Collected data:
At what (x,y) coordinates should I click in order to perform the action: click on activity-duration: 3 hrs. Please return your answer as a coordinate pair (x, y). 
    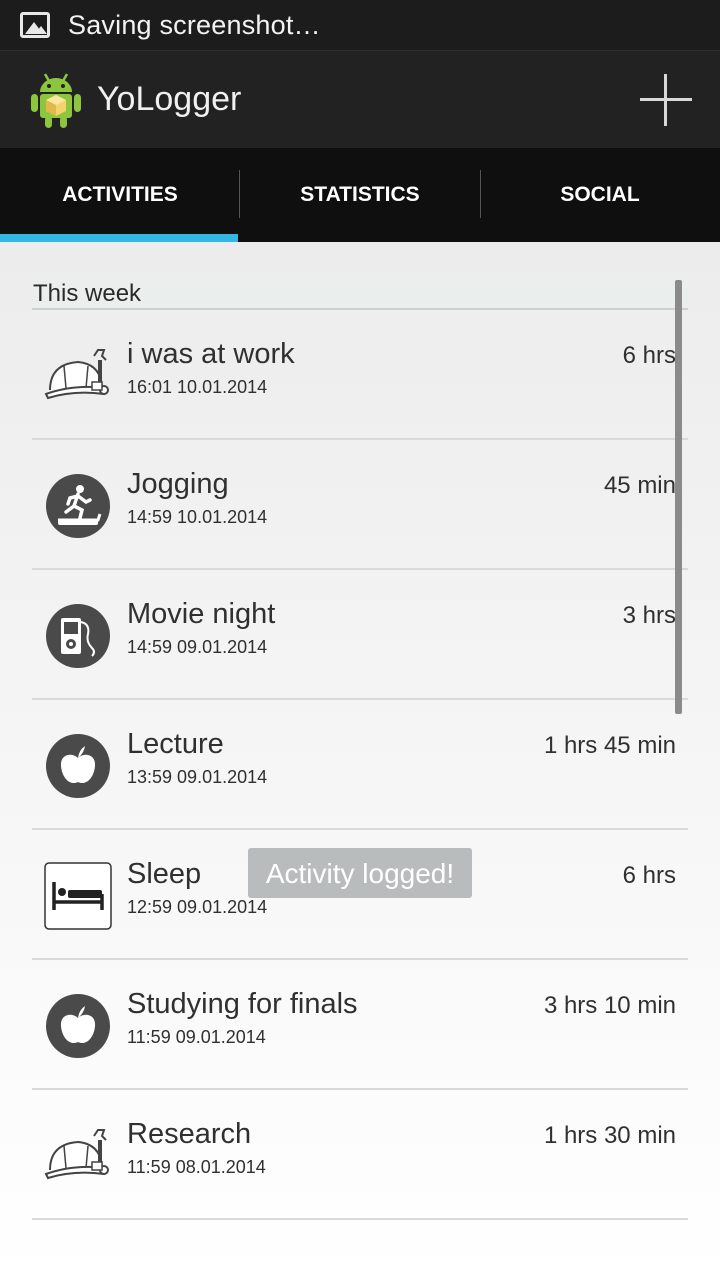
    Looking at the image, I should click on (649, 616).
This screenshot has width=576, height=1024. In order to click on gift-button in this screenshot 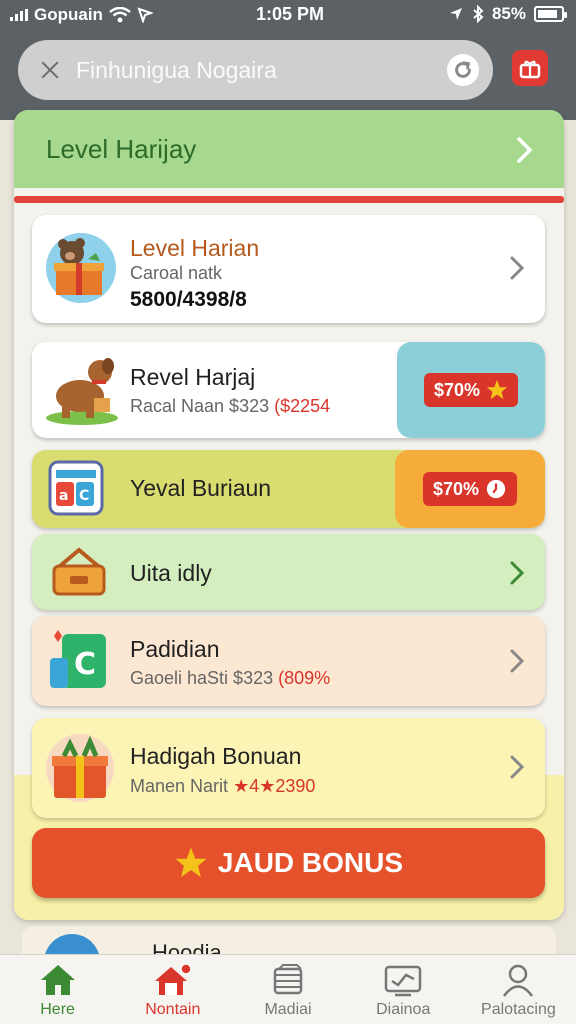, I will do `click(530, 68)`.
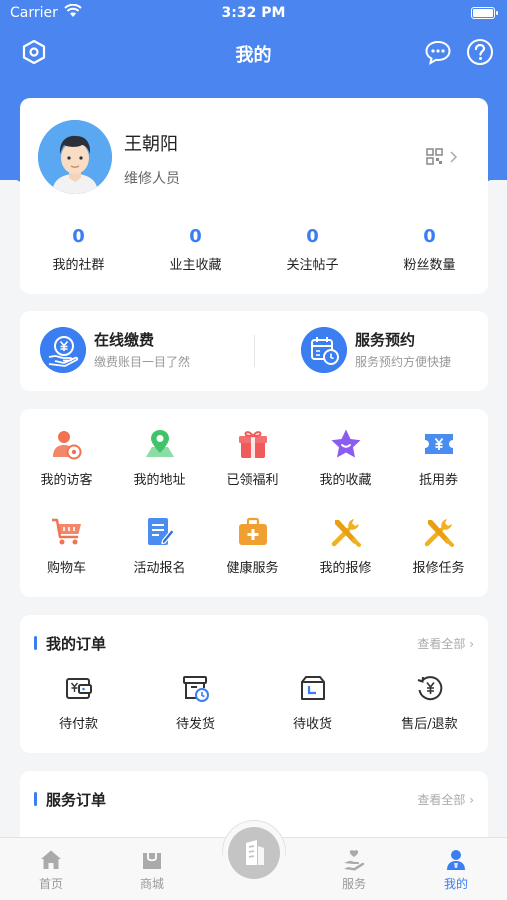 Image resolution: width=507 pixels, height=900 pixels. What do you see at coordinates (254, 52) in the screenshot?
I see `nav-bar: 我的` at bounding box center [254, 52].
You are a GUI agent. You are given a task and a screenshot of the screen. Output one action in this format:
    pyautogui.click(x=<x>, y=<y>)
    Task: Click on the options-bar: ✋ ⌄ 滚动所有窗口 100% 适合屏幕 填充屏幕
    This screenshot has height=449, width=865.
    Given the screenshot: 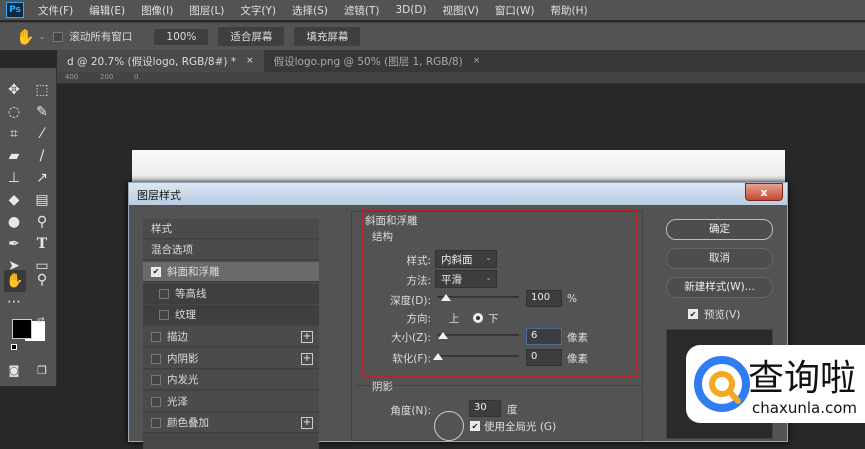 What is the action you would take?
    pyautogui.click(x=432, y=36)
    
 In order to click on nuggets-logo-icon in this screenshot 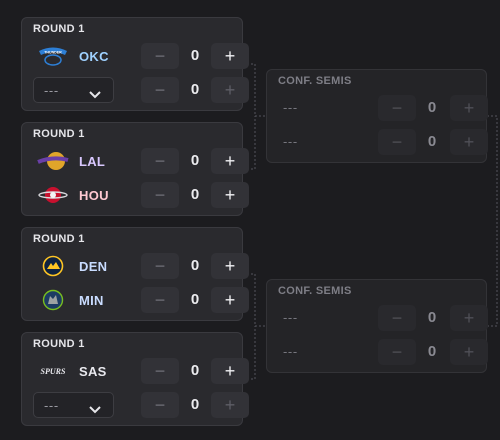, I will do `click(53, 266)`.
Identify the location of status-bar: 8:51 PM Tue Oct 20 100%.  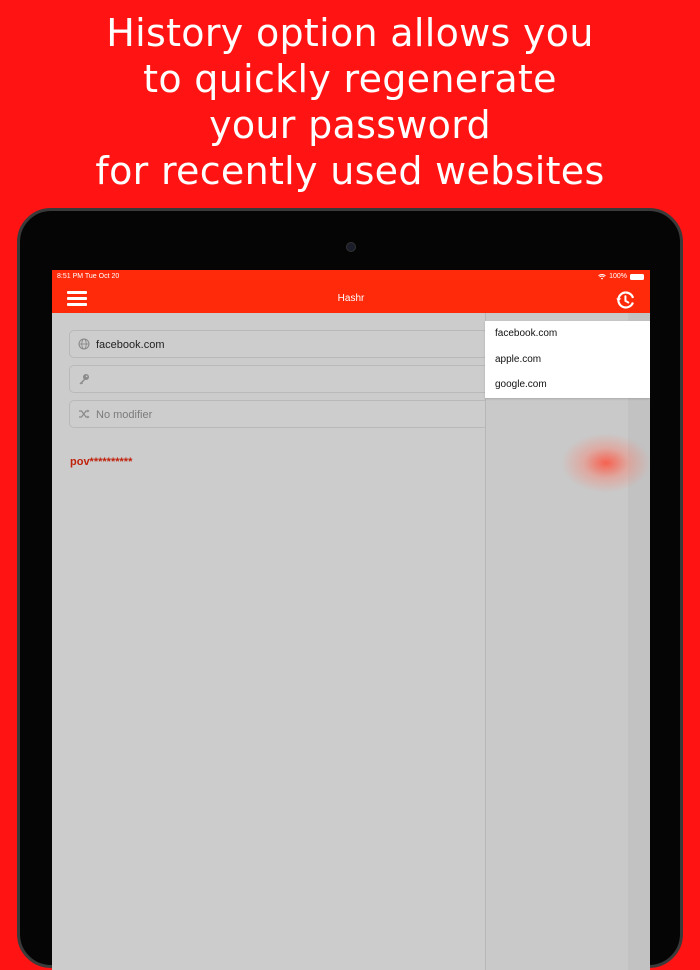
(351, 278).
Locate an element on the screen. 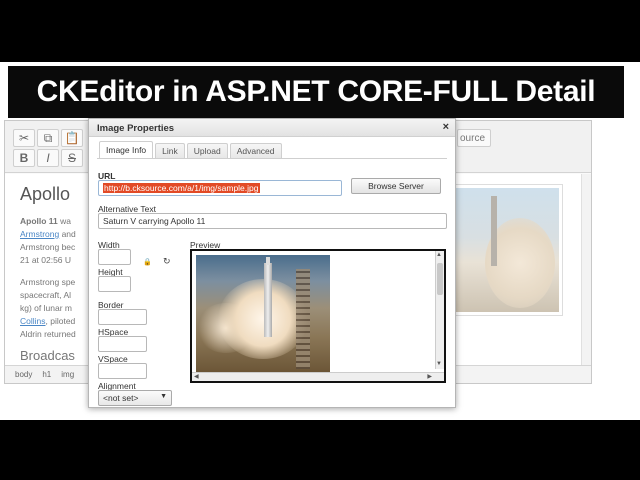 This screenshot has height=480, width=640. bold-button: B is located at coordinates (24, 158).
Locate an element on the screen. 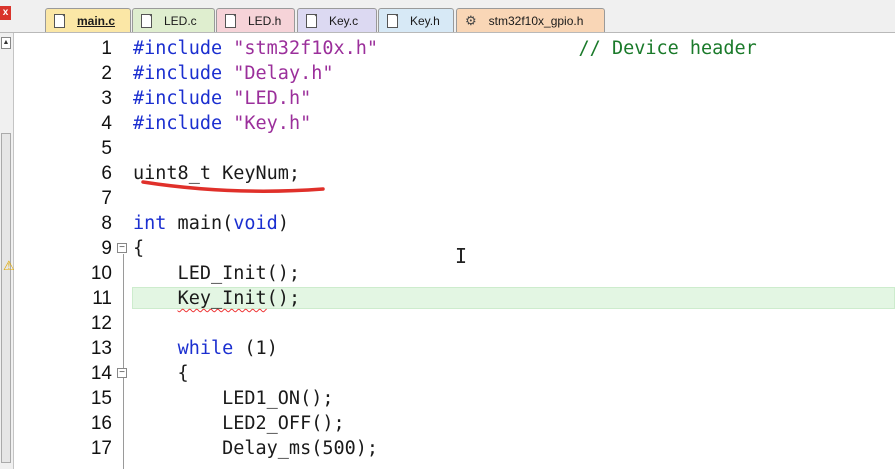 This screenshot has height=469, width=895. tab-label: main.c is located at coordinates (96, 20).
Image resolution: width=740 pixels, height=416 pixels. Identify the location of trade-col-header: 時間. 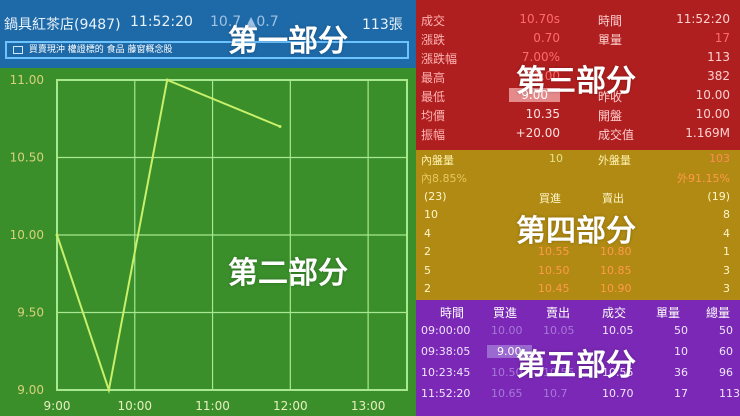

TO DO:
Copy the stretch from the start of the records through the line containing "Looking at the" word for word. Leave the pictures out of your copy.

COMPLETED TASK:
At what (x,y) coordinates should I click in order to perform the action: click on activity-duration: 3 hrs. Please return your answer as a coordinate pair (x, y). 
    Looking at the image, I should click on (649, 616).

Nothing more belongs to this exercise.